### Blocco di testo
La distribuzione del fil Amira è stata sospesa in Giordania in seguito all’ondata di proteste da parte della Palestina, che lo definisce offensivo per la dignità dei detenuti nelle carceri israeliane

Il film Amira del regista egiziano Mohamed Diab, che parla di un’adolescente figlia di un uomo incarcerato in seguito alla rivolta palestinese della Seconda Intifada (2000-2005), ha riscosso un enorme successo alla Mostra del Cinema di Venezia. Era stato inoltre apprezzato in molti festival del cinema arabo, finché la Giordania non l’ha presentato alle candidature per l’Oscar come Miglior film in lingua straniera del 2022.

### Richiesta scritta 1
Trascrivi dal testo sul film Amira il passo compreso tra "Il film Amira" e "straniera del 2022.", estremi inclusi.
Il testo e le voci non hanno alcun legame tra loro.

### Voci da una fonte di dati

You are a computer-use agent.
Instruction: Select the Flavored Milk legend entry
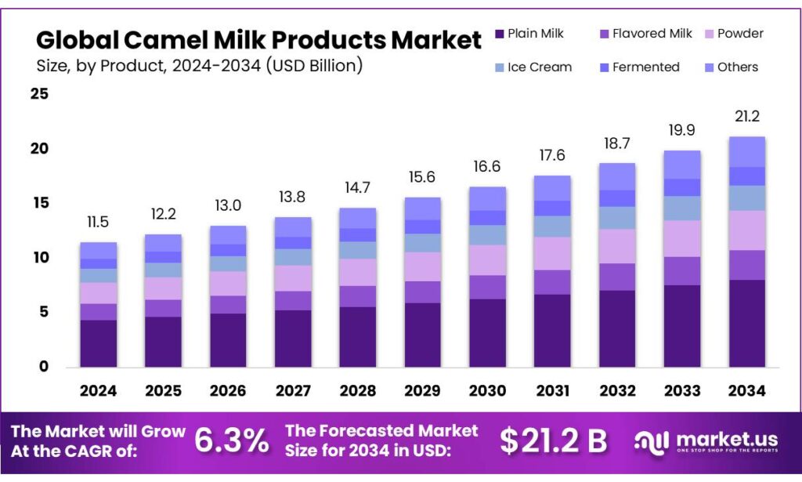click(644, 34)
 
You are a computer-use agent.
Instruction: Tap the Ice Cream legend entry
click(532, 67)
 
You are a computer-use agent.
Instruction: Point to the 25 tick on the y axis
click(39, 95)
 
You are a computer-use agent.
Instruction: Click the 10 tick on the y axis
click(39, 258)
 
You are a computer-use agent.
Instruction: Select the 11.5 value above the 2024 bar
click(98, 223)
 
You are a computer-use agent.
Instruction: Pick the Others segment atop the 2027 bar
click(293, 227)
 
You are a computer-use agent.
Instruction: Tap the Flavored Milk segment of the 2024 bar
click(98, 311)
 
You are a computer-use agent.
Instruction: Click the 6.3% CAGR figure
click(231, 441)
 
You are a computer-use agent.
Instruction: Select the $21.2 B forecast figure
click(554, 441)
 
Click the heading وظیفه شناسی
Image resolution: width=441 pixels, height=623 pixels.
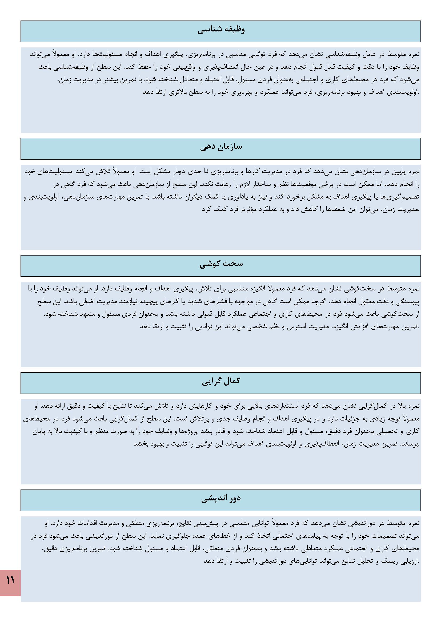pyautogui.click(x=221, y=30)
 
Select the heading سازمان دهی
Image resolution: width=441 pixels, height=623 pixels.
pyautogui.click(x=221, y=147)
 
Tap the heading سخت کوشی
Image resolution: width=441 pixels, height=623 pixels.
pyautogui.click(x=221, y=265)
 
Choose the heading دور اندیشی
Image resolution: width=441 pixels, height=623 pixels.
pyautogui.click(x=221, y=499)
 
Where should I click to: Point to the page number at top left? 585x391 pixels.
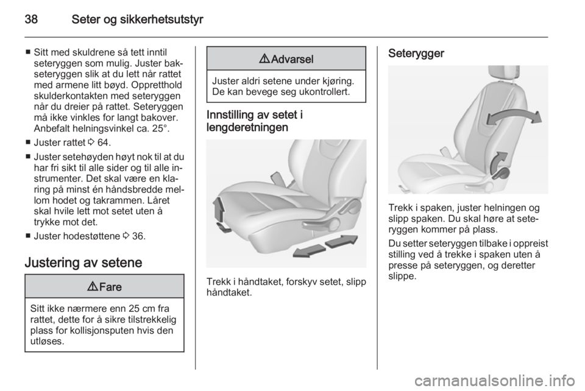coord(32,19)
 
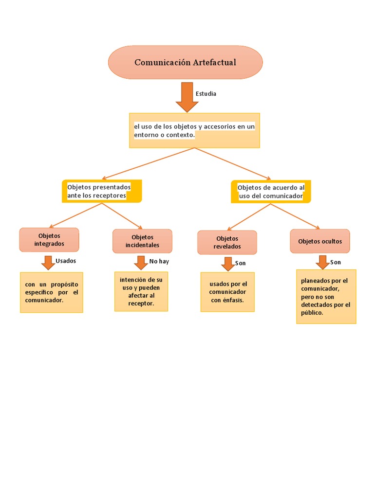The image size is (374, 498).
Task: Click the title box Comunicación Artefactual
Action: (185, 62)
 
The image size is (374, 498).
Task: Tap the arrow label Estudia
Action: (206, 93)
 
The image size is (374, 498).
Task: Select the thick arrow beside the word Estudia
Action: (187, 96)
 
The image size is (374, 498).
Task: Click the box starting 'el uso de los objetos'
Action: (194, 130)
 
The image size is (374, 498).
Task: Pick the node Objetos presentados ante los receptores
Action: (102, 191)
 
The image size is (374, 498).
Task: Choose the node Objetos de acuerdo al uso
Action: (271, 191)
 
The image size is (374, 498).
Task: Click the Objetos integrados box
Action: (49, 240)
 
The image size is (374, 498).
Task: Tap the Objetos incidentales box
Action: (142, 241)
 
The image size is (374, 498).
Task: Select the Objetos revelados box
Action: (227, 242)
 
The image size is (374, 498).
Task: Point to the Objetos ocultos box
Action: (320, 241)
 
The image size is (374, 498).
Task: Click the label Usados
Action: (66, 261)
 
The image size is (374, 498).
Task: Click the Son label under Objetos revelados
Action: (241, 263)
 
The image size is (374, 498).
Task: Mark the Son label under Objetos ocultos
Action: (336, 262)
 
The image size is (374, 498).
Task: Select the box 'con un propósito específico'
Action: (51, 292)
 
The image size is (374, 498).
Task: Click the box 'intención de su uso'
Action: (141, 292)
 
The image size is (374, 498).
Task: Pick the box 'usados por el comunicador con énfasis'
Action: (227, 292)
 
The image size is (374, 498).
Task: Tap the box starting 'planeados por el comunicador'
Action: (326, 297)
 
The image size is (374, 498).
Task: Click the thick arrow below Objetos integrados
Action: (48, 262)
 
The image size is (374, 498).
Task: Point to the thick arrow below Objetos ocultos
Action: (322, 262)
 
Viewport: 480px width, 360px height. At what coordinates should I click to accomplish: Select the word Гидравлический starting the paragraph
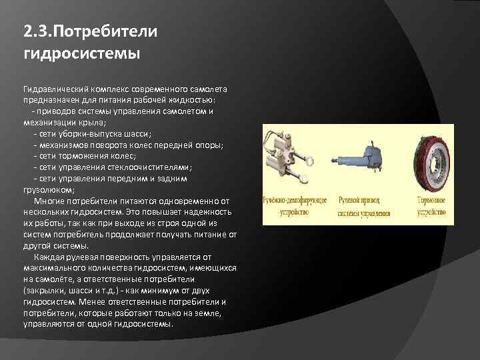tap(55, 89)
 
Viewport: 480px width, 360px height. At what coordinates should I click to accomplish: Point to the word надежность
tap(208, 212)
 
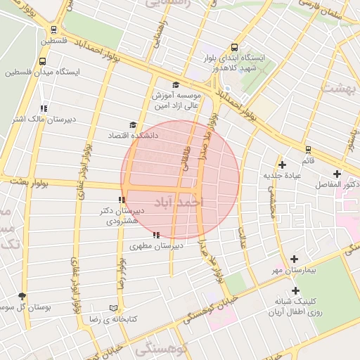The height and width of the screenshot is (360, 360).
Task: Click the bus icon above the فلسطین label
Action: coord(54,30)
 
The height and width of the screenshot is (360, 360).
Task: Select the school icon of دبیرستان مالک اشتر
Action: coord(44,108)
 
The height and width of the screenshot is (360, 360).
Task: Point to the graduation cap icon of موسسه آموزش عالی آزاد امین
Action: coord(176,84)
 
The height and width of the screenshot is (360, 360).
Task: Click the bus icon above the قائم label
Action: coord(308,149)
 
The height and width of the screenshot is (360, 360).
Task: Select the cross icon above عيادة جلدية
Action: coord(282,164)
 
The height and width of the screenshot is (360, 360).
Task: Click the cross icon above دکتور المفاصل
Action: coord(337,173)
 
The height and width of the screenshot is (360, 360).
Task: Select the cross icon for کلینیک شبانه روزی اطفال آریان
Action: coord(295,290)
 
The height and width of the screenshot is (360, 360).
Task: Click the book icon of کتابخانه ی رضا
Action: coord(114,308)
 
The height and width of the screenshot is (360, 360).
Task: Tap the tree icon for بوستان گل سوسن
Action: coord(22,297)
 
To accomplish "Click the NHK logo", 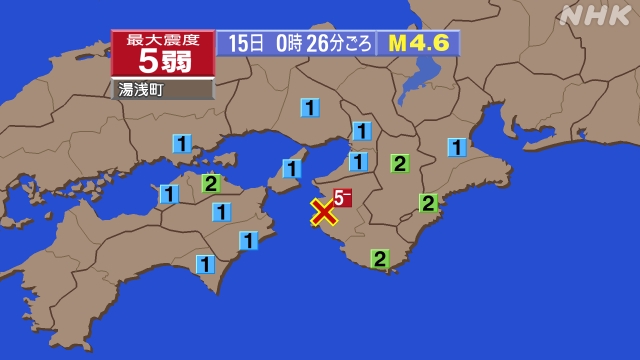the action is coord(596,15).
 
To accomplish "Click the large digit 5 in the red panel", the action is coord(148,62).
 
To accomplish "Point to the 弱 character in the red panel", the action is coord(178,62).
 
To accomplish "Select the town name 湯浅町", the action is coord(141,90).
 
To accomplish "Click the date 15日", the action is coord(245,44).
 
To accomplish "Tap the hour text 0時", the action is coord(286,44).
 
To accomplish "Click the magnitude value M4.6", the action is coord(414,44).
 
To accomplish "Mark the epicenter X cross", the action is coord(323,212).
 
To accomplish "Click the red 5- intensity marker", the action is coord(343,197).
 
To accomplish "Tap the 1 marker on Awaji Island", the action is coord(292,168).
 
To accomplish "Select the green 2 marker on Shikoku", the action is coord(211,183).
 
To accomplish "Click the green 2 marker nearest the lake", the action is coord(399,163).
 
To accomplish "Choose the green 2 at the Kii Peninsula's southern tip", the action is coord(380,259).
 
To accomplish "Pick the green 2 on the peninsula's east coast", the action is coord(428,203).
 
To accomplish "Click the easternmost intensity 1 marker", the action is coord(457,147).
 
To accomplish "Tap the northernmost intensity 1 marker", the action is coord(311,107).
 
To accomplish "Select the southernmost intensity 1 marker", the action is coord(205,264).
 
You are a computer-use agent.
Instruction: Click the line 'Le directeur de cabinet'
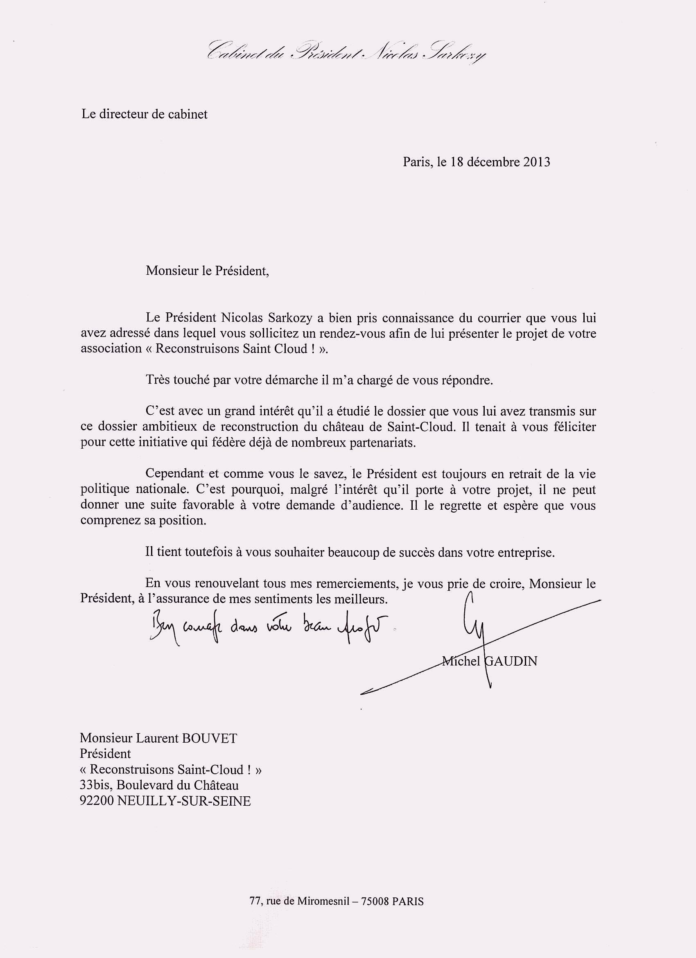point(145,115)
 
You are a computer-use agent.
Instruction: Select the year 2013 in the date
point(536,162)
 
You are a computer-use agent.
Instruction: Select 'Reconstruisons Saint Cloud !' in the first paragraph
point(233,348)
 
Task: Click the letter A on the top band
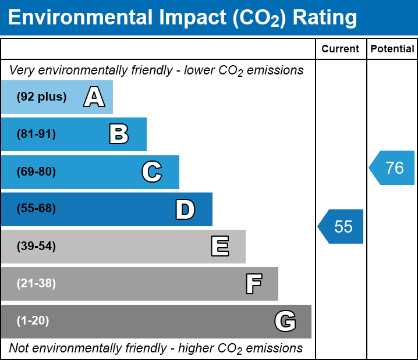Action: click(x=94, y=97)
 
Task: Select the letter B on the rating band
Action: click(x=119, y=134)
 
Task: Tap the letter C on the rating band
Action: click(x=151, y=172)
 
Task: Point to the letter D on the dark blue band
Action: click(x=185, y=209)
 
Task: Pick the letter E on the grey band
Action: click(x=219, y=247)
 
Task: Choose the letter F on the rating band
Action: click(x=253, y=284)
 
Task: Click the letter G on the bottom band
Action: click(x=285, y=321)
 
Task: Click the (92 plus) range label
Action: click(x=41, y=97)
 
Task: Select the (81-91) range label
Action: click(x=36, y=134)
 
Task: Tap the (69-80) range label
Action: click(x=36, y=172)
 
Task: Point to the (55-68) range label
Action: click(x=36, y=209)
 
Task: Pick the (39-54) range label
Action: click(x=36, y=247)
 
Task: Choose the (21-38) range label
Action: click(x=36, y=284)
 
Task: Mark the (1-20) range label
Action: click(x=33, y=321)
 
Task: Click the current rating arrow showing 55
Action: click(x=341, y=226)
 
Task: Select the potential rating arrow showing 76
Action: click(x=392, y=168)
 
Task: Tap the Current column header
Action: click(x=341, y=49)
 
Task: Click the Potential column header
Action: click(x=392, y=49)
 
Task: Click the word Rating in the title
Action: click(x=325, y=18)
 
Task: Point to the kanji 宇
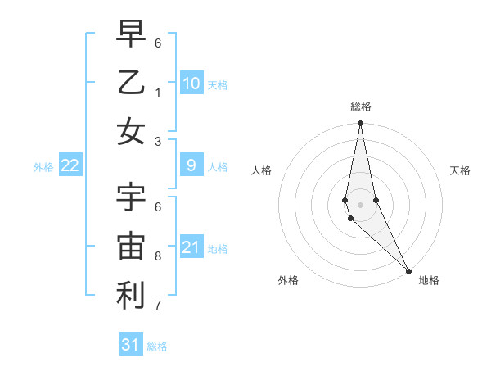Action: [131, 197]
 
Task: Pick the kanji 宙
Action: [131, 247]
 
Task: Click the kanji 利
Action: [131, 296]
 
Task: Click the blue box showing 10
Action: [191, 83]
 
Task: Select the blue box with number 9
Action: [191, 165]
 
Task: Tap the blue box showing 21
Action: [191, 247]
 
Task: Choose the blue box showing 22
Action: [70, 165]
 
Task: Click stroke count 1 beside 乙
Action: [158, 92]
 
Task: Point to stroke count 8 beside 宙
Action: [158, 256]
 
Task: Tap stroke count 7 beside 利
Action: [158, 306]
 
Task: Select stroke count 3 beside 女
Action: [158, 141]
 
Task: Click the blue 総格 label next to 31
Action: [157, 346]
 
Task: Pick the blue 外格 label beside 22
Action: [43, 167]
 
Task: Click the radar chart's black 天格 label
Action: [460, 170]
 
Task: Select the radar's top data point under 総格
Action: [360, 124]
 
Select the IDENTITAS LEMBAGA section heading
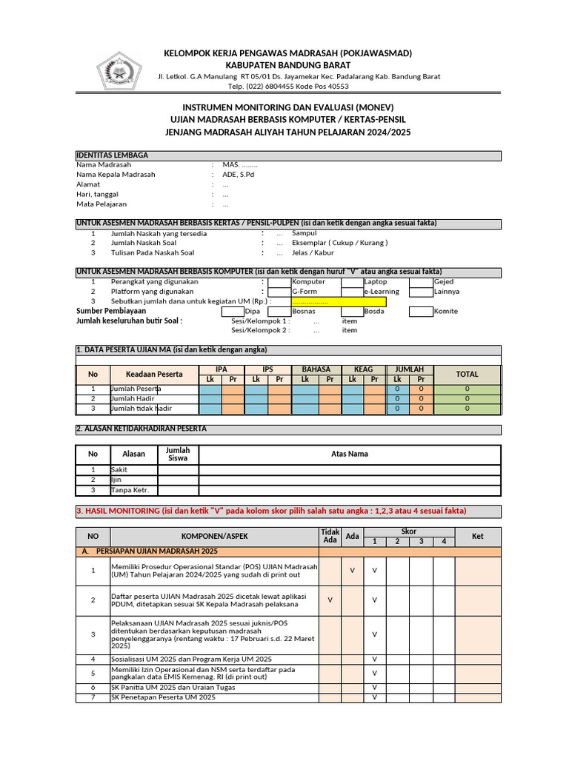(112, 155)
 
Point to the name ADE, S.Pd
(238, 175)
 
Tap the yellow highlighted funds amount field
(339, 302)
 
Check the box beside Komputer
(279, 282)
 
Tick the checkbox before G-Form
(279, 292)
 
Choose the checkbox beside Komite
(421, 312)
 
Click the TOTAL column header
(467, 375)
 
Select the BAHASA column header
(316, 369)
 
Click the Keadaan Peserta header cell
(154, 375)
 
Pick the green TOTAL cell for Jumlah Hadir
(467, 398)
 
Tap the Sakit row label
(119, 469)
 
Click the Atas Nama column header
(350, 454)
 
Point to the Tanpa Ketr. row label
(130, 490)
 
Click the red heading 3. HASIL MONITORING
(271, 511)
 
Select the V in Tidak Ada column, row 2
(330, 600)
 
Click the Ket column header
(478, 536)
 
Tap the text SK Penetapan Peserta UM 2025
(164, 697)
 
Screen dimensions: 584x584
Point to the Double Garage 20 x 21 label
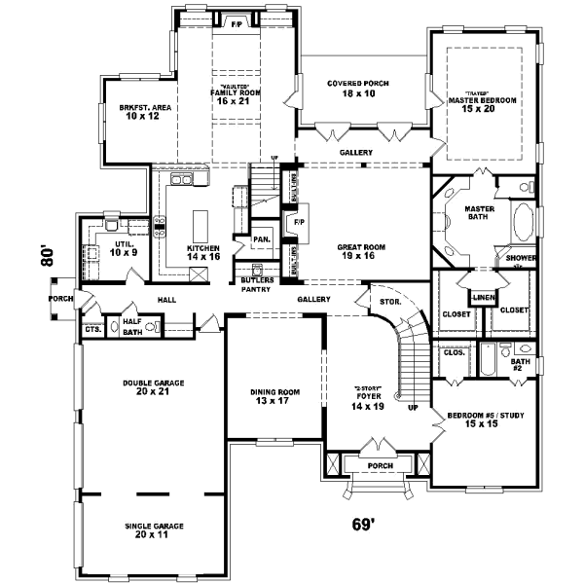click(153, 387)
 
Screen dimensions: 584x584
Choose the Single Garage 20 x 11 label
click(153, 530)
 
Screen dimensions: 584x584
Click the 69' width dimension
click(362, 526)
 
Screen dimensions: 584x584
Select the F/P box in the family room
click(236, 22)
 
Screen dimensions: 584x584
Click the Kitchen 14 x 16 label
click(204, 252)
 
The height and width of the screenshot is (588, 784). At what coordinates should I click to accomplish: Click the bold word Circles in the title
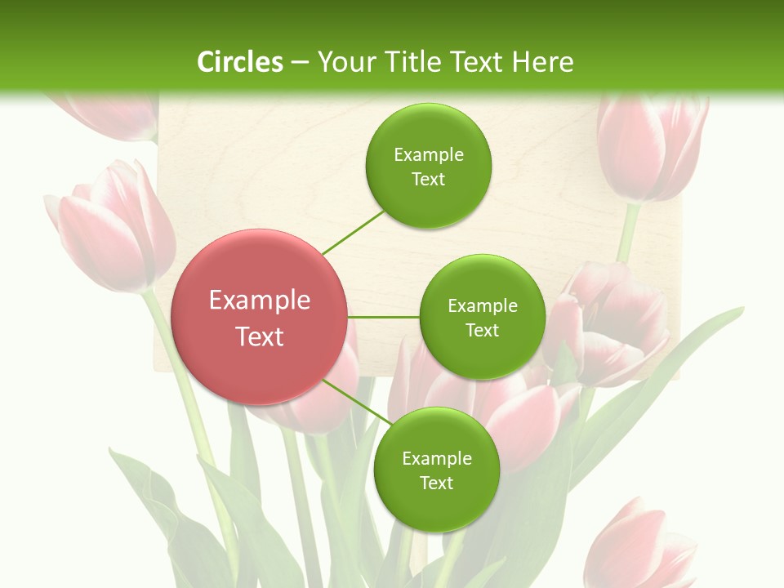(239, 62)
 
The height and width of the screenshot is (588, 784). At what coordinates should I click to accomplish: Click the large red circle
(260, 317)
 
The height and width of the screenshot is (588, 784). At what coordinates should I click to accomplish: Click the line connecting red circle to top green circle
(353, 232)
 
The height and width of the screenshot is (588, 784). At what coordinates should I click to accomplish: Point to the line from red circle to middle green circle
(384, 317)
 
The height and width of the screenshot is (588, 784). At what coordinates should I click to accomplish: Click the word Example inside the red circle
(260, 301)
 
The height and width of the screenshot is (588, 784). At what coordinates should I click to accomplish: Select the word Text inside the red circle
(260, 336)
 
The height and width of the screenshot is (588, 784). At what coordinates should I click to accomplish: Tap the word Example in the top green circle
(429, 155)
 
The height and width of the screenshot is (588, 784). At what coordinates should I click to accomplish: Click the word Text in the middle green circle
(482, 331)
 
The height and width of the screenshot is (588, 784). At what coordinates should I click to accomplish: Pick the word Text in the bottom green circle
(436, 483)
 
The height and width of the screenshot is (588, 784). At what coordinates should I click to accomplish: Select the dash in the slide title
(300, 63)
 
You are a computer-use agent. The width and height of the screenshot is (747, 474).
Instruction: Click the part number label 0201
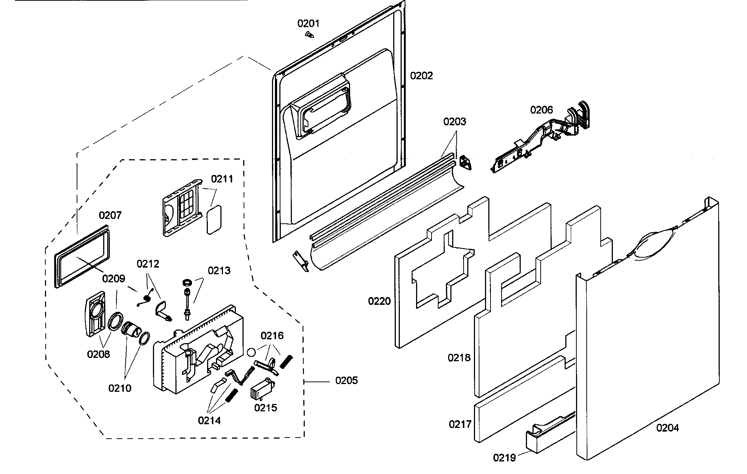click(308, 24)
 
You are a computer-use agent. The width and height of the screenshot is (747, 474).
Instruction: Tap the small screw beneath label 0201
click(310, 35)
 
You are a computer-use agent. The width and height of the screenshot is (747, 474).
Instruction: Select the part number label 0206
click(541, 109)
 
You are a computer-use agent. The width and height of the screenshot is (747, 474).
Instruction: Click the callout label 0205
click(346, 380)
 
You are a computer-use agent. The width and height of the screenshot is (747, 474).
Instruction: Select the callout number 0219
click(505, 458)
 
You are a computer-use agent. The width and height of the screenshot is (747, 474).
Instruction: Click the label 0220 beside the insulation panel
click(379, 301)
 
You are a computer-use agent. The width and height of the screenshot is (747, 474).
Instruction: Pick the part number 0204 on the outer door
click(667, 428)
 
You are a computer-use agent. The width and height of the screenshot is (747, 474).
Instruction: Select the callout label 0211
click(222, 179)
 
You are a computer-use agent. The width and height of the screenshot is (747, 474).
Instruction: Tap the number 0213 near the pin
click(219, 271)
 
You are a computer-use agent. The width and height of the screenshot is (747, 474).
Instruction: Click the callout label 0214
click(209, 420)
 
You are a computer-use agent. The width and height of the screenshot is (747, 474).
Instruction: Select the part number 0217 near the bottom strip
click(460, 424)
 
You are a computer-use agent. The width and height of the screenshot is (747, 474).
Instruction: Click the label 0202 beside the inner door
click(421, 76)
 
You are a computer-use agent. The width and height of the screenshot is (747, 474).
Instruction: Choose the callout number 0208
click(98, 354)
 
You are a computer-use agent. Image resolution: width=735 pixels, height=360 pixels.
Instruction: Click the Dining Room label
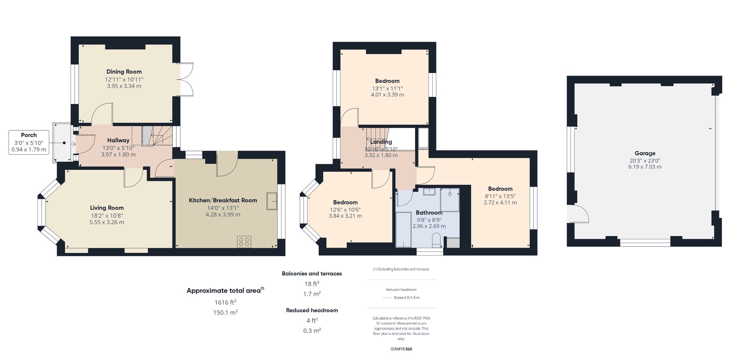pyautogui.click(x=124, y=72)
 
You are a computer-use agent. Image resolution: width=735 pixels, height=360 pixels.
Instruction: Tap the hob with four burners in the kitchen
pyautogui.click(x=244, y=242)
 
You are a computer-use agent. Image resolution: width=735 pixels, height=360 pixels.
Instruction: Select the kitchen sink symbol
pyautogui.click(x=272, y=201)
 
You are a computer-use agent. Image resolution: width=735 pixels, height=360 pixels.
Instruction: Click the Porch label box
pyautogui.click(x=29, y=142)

### Richiesta scritta 2
Conta le righe delle voci che contengono la parola "node" e scrivi soltanto il numero.

### Risposta completa 1
Il film Amira del regista egiziano Mohamed Diab, che parla di un’adolescente figlia di un uomo incarcerato in seguito alla rivolta palestinese della Seconda Intifada (2000-2005), ha riscosso un enorme successo alla Mostra del Cinema di Venezia. Era stato inoltre apprezzato in molti festival del cinema arabo, finché la Giordania non l’ha presentato alle candidature per l’Oscar come Miglior film in lingua straniera del 2022.

### Risposta completa 2
2